Los nombres de los cines

Miguel-Anxo Murado ESCRITOR Y PERIODISTA

OPINIÓN

Ed

20 may 2022 . Actualizado a las 21:07 h.

He visto en la Gran Vía de Madrid que van a transformar el viejo Cine Rex en un espacio comercial. Hace unos quince años que cerró esta sala histórica, pero de momento seguía en el limbo de los permisos de rehabilitación, con su fachada mancillada por las pintadas pero todavía presidida por su nombre, al que las letras se le han ido cayendo a pedazos. La R se ha convertido en una P y la E en I. El Rex, que durante un tiempo estuvo especializado en películas de miedo, parece ahora el decorado de una de ellas. Cuando quiten ese cartel, pensé, será cuando desaparezca del todo, porque las salas cinematográficas de la era dorada eran en gran parte sus nombres, esos nombres tan característicos que constituían un subgénero dentro de la categoría del nombre comercial.

A través de los nombres de las salas uno podría incluso hacer una historia del cine y su consideración social. En los primeros tiempos, en los que la cinematografía era todavía un humilde espectáculo de feria, las salas llevaban nombres como los hace largo tiempo desaparecidos Teatro Circo de Lugo o el Palacio de la Ilusión de Vigo, al que, literalmente, el viento se llevó (lo derribó un vendaval). Luego se quiso dignificar lo que se empezaba a llamar Séptimo Arte, y proliferaron nombres que lo asociaban al teatro (Rialto) o de inspiración greco-romana (Coliseo, Olimpia, Odeón, Apolo). Pero el cine era también evasión, el turismo de los pobres, y de ahí que muchos adoptasen los topónimos de los destinos vacacionales de las clases pudientes de los años treinta: Venecia, Lido, Nápoles, Tívoli, París… O la playa de Kursaal, como el cine que había al lado de mi casa en Lugo. Las propias salas se convirtieron conscientemente en lugares lujosos, con suelos de mármol, acomodadores con uniformes de botones dorados y grandes arañas de luces colgando de los techos. Los nombres invocaban también esa idea del hotel de lujo (Capitol, Astoria, Carlton, Savoy) o la del palacio (solo en Sevilla, estaban el Regina, el Palacio Central, el Imperial y el Emperador). Pero el cine también aportó nombres a partir de su propia mitología, como Cine Roxy (lo hubo en Madrid, en Barcelona, en Valladolid, en Alicante, en Vigo). Roxy era el apodo del famoso Radio City de Nueva York, una de las salas más lujosas que hayan existido, el equivalente cinematográfico de una catedral gótica, si entendemos gótico no como un período sino como un exceso.

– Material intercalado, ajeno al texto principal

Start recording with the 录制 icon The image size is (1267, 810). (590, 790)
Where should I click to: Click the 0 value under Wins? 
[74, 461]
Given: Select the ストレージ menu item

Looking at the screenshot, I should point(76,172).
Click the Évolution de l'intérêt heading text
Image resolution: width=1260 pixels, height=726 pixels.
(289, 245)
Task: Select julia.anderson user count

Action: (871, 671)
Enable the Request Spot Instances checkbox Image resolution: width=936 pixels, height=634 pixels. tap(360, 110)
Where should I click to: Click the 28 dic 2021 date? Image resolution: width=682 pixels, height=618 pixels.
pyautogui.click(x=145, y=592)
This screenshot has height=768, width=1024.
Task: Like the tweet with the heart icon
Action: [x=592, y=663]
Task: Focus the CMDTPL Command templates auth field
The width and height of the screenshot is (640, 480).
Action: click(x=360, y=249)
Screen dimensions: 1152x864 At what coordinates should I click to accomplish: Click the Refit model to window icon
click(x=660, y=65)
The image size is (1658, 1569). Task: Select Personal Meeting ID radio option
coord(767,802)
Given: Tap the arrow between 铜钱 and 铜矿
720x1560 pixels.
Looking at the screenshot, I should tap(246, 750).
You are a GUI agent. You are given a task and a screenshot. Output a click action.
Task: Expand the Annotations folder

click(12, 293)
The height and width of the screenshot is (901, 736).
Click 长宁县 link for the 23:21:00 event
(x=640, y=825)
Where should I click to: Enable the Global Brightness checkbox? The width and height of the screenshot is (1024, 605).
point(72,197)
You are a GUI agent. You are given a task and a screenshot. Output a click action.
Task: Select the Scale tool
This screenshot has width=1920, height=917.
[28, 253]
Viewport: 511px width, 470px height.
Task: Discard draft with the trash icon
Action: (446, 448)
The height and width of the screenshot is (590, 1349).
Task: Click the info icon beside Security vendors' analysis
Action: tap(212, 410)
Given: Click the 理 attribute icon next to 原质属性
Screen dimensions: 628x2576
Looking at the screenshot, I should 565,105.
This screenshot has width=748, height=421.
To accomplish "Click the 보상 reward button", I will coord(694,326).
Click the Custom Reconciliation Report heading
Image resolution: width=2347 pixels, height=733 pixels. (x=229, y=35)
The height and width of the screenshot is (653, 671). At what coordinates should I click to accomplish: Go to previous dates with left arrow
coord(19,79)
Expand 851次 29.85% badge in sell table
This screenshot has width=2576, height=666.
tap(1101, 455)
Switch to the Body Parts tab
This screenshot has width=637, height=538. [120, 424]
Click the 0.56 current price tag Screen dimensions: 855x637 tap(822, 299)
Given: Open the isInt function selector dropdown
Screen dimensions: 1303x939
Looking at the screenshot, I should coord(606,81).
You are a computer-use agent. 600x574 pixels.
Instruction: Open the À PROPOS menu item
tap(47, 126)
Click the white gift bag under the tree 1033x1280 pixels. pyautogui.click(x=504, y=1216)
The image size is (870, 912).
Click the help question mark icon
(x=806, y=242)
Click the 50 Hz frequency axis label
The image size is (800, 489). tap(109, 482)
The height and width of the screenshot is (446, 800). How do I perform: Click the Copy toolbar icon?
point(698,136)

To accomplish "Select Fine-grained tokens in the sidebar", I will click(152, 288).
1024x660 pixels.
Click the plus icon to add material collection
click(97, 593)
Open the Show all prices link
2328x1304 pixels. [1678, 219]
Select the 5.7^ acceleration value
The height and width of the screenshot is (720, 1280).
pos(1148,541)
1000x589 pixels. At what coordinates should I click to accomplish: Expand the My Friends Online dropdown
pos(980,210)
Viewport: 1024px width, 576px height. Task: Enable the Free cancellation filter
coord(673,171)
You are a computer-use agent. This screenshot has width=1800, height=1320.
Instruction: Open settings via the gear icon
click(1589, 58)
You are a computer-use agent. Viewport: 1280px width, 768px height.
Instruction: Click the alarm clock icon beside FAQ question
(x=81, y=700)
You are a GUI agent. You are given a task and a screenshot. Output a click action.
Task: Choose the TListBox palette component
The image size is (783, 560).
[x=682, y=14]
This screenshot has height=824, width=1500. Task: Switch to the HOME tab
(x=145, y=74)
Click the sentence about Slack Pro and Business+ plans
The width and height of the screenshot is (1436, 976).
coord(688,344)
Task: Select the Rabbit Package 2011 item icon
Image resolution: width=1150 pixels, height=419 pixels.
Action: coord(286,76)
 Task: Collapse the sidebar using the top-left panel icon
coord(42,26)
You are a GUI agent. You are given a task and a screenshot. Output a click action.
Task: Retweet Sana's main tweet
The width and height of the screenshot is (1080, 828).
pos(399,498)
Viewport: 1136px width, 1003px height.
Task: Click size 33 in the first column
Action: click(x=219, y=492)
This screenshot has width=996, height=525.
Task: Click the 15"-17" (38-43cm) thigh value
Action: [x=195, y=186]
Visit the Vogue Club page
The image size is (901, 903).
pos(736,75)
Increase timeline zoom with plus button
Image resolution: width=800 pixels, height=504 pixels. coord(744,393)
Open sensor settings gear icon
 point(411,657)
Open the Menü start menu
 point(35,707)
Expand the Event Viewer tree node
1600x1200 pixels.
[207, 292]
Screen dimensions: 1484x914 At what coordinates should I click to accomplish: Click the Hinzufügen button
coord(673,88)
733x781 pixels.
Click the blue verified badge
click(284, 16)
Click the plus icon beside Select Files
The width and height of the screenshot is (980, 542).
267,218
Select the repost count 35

La mayor parte de los cines que llevaban esos nombres ya han desaparecido. Y también su muerte y transfiguración nos cuenta algo sobre cómo ha ido cambiando nuestra fantasía, nuestra idea del ocio o nuestra sociedad: muchas salas se transmutaron primero en bingos o en sucursales bancarias, luego en tiendas de ropa y supermercados. Últimamente veo que, cerrados los bingos y las sucursales bancarias, se transforman en gimnasios de esos con escaparate, que son, en cierto modo, también salas de exhibición, en este caso del yo. Escudriño las fachadas y a veces encuentro que quedan restos del nombre del viejo cine que hubo allí, aunque sea tan solo la marca oscura que dejaron las letras sobre la piedra. En ocasiones, está incluso el nombre entero, baqueteado por la intemperie; como en el Cine Rex. Me dio pena cuando lo cerraron, como me ha dado pena cada vez que han ido cerrando, uno por uno, todos los cines de mi infancia. Entiendo que es inexorable, porque todo cambia. Y me dará pena cuando desaparezca el nombre del Cine Rex de su fachada. Porque el nombre es la mitad de la cosa, y, en el caso de las salas de cine, la mitad de la magia.